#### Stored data
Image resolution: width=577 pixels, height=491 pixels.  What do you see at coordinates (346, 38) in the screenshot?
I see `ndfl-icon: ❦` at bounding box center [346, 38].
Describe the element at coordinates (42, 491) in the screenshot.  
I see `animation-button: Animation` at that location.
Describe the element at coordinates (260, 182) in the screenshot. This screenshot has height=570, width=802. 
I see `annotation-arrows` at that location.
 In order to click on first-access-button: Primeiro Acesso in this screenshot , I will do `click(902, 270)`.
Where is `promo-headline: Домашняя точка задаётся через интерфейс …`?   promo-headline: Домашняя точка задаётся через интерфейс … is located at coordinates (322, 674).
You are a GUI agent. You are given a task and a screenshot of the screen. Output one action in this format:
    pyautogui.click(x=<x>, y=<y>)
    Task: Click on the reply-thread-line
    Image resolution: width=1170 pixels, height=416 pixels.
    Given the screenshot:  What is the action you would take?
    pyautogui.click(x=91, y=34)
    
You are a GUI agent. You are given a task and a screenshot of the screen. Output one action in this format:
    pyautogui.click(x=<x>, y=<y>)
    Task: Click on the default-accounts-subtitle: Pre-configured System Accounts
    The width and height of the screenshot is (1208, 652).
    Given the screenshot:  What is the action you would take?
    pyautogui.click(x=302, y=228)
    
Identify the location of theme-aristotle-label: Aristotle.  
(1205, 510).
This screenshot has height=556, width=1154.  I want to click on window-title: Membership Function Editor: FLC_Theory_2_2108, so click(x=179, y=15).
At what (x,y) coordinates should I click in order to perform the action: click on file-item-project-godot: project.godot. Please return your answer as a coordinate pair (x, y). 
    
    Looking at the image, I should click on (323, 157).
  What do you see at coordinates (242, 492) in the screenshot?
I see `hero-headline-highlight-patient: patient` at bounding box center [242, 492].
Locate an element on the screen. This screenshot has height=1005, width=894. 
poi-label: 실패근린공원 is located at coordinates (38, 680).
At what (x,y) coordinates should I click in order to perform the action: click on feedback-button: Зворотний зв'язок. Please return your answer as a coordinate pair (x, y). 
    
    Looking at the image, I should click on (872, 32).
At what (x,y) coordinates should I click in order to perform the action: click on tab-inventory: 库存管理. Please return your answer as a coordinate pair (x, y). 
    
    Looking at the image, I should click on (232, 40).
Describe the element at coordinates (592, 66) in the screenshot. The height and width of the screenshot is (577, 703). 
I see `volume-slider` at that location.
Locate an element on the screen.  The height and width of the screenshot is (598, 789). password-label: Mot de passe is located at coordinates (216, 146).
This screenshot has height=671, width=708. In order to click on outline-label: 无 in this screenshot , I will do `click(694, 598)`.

#### Assignment
Copy the lines of the listing above without any changes, from its first line down to the line that contains "pyautogui.click(x=91, y=34)". Include both of those lines.

#### Task output
Image resolution: width=577 pixels, height=491 pixels.  What do you see at coordinates (346, 38) in the screenshot?
I see `ndfl-icon: ❦` at bounding box center [346, 38].
Describe the element at coordinates (42, 491) in the screenshot.  
I see `animation-button: Animation` at that location.
Describe the element at coordinates (260, 182) in the screenshot. This screenshot has height=570, width=802. 
I see `annotation-arrows` at that location.
 In order to click on first-access-button: Primeiro Acesso in this screenshot , I will do `click(902, 270)`.
Where is `promo-headline: Домашняя точка задаётся через интерфейс …`?   promo-headline: Домашняя точка задаётся через интерфейс … is located at coordinates (322, 674).
You are a GUI agent. You are given a task and a screenshot of the screen. Output one action in this format:
    pyautogui.click(x=<x>, y=<y>)
    Task: Click on the reply-thread-line
    Image resolution: width=1170 pixels, height=416 pixels.
    Given the screenshot:  What is the action you would take?
    pyautogui.click(x=91, y=34)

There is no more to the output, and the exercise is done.